**TASK REQUIREMENTS**
Pull every line from the data below that contains the string "dropdown". Case counts.
□ □ □ □ □
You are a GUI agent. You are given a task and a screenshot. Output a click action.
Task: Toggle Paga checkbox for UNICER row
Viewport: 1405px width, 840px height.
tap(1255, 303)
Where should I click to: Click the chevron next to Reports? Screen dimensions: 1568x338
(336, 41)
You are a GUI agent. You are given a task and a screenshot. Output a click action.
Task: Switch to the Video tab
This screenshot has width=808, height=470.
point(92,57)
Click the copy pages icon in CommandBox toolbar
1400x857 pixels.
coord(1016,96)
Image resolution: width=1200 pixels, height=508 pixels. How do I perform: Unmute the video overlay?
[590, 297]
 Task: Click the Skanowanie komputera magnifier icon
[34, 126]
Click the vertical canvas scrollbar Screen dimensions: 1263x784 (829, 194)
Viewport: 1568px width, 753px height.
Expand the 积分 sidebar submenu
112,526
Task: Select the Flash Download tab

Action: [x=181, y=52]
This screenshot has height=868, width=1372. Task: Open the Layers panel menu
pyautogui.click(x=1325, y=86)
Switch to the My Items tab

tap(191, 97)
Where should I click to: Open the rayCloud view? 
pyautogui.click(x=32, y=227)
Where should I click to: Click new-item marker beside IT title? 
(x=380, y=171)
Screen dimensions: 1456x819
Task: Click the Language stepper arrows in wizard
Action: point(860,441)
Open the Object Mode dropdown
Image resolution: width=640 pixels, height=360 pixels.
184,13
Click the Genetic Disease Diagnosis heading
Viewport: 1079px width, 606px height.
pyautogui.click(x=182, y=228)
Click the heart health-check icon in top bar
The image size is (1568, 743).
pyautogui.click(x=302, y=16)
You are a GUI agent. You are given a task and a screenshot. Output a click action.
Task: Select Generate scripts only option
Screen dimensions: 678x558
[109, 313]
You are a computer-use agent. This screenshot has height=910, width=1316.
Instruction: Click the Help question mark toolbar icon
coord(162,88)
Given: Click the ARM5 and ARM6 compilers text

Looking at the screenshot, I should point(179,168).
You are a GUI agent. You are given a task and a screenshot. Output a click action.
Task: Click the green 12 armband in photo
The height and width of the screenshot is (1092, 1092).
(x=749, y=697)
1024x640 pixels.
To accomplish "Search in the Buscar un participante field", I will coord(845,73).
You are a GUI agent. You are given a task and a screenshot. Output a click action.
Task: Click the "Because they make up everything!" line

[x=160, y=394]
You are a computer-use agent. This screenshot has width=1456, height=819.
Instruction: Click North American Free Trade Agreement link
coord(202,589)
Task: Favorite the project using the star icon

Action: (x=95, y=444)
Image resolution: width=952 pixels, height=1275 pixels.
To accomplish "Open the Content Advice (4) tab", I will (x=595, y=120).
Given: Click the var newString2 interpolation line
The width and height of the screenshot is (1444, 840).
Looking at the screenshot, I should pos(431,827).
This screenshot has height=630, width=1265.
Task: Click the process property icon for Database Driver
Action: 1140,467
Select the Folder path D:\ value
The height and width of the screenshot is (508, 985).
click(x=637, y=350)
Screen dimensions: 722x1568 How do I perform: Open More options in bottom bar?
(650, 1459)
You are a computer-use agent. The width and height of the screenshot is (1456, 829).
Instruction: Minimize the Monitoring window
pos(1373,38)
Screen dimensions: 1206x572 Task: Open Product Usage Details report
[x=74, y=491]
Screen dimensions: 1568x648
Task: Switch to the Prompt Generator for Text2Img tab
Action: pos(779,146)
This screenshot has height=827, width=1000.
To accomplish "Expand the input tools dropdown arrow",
□ □ □ □ □
**CORRECT RESULT**
Open the Object Mode dropdown
To accomplish "Expand the input tools dropdown arrow",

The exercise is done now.